On ne peut prétendre piloter une économie à l’aveugle. Et pourtant, c’est exactement ce que fait la Direction générale de l’Économie et de la politique fiscale (DGEPF), l’une des administrations les plus stratégiques du ministère de l’Économie gabonais. En théorie, cette direction est censée produire des analyses, suivre les agrégats macroéconomiques, publier des notes de conjoncture, alimenter les décisions publiques. En pratique, elle ne publie plus rien. Sinon peu et jamais dans les délais. Aucun tableau de bord spécifique. Aucune étude d’impact. Aucune information fiable sur la trajectoire réelle de l’économie nationale. Une absence gravissime dans un pays en pleine transition économique et en quête de réformes.
La responsabilité de cette panne incombe directement à son directeur général, Jean-Baptiste Ngolo Alini. À la tête d’une machine censée collecter, traiter et diffuser les données économiques, il semble avoir transformé la DGEPF en bunker administratif. Son silence devient politique. Son inertie devient un problème de gouvernance. On ne peut pas diriger une économie moderne sans outils de mesure, sans transparence, sans comptes rendus. À quoi servent les dizaines de services, les cellules, les directions spécialisées, si au final aucune donnée ne sort ? Où sont les notes trimestrielles de conjoncture ? Où sont les rapports sur les balances de paiements ? Où est le suivi du budget ? Rien.
Le site institutionnel est vide, les publications absentes, les statistiques inaccessibles. Une trahison de la mission première de cette administration. Le plus tragique dans cette situation, c’est qu’un frémissement avait eu lieu lors du bref passage de Mays Mouissi au ministère de l’Économie, un début de transparence avait été enclenché. On avait vu apparaître des publications, des données, un effort clair d’éclairage public. Il ne s’agissait pas de perfection, mais au moins d’un cap. Depuis son départ, c’est la régression. La DGEPF s’est refermée sur elle-même, et a renoncé à l’une de ses fonctions vitales : rendre compte. Ce retour à l’opacité est un désaveu pour toutes les promesses de transparence brandies par les autorités de transition.

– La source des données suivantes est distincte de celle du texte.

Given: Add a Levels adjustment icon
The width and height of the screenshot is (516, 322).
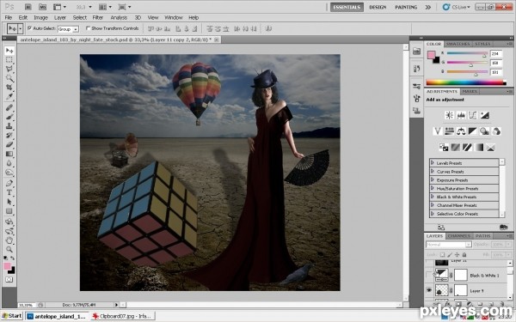Looking at the screenshot, I should 461,115.
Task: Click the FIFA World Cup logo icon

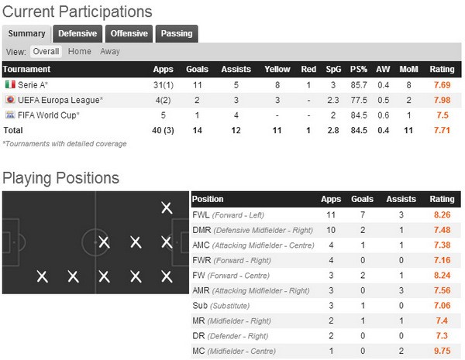Action: 10,115
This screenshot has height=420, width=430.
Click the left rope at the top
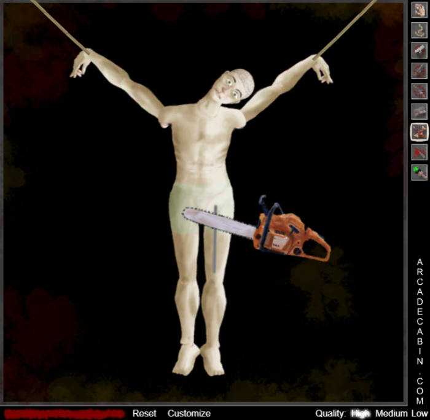(58, 25)
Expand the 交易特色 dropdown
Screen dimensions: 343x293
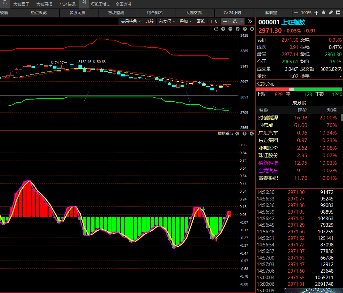(x=131, y=21)
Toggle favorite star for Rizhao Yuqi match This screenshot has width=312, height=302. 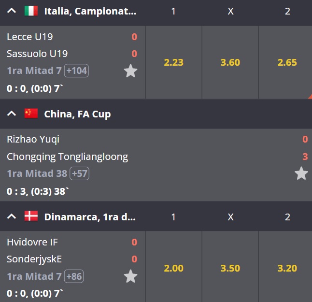click(301, 173)
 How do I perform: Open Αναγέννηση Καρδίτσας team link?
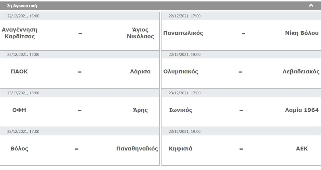[x=19, y=33]
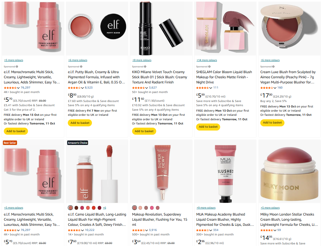Open star rating of Milky Moon Stellar Cheeks
Image resolution: width=323 pixels, height=246 pixels.
(267, 230)
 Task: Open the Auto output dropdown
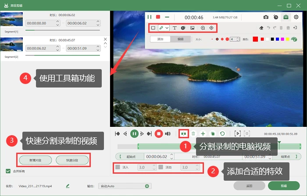125,186
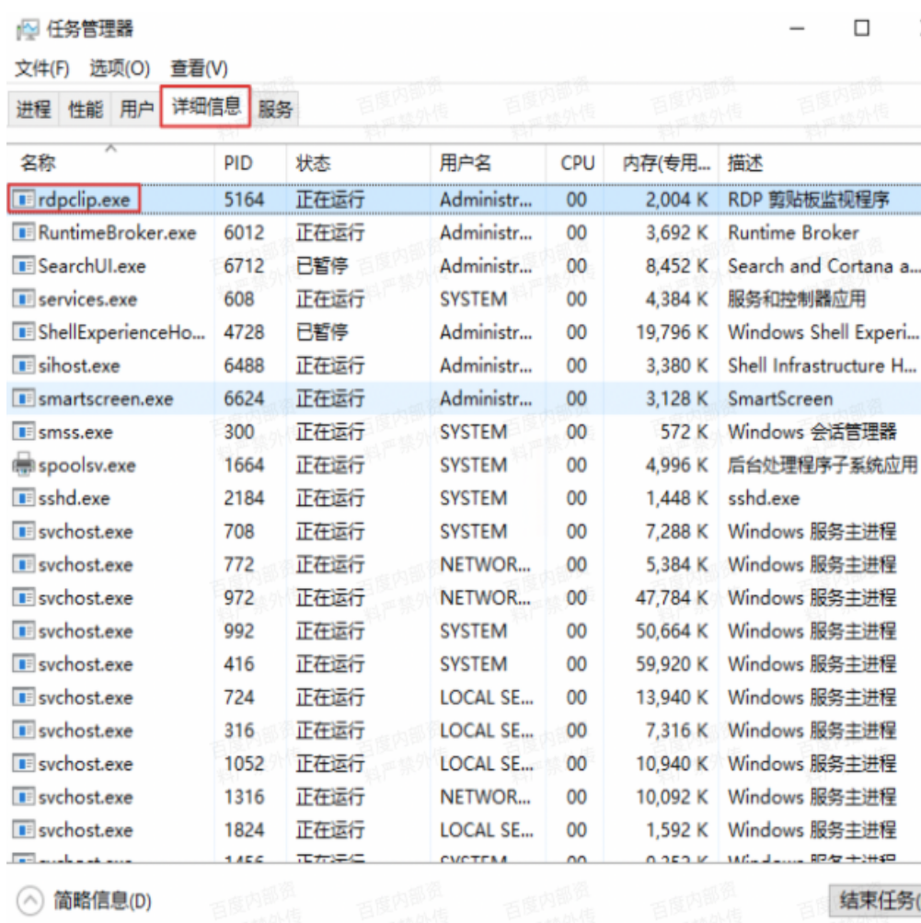Collapse to 简略信息 view using the arrow
Image resolution: width=921 pixels, height=923 pixels.
pyautogui.click(x=30, y=899)
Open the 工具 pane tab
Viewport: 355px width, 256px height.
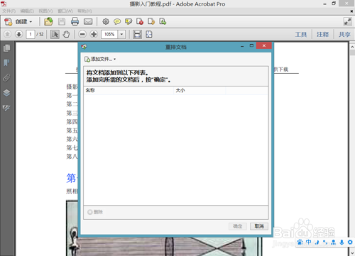pyautogui.click(x=301, y=35)
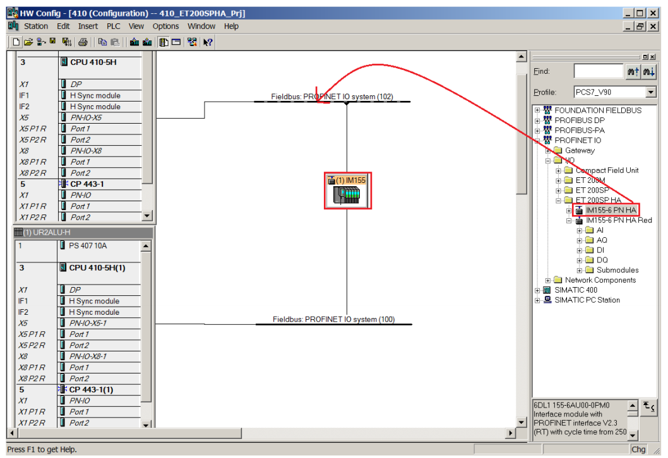The height and width of the screenshot is (458, 668).
Task: Click the New document toolbar icon
Action: click(16, 42)
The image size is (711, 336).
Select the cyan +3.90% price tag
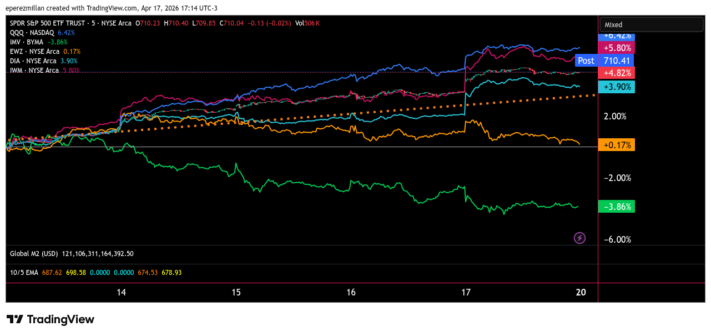click(x=616, y=87)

Dans un pays où les décisions économiques sont prises dans un contexte de tensions budgétaires, d’endettement croissant, et de pression populaire, l’absence de données officielles est plus qu’une anomalie : c’est une faute. Comment bâtir des lois de finances crédibles sans synthèse économique ? Comment planifier des investissements publics sans scénarios macroéconomiques fiables ? Comment attirer des partenaires techniques et financiers si l’administration économique elle-même ne livre aucun chiffre?
Le silence de la DGEPF pénalise l’ensemble de la chaîne de décision publique. Il handicape les réformes. Il dessert l’État. Il est urgent que des sanctions tombent ou que des changements soient opérés à la tête de cette direction. Le Gabon ne peut pas continuer à confier la boussole économique du pays à une équipe qui refuse de publier la météo. À moins que ce soit un choix : cacher la réalité, dissimuler les déséquilibres, étouffer les alertes. Dans tous les cas, ce n’est plus tenable.
Le rôle d’une administration économique n’est pas de stocker l’information, mais de la produire, la traiter et la diffuser. En l’état, la DGEPF n’assume rien de tout cela. Et son directeur général doit aujourd’hui répondre d’un échec manifeste, voire d’un sabotage méthodique de la transparence économique du pays.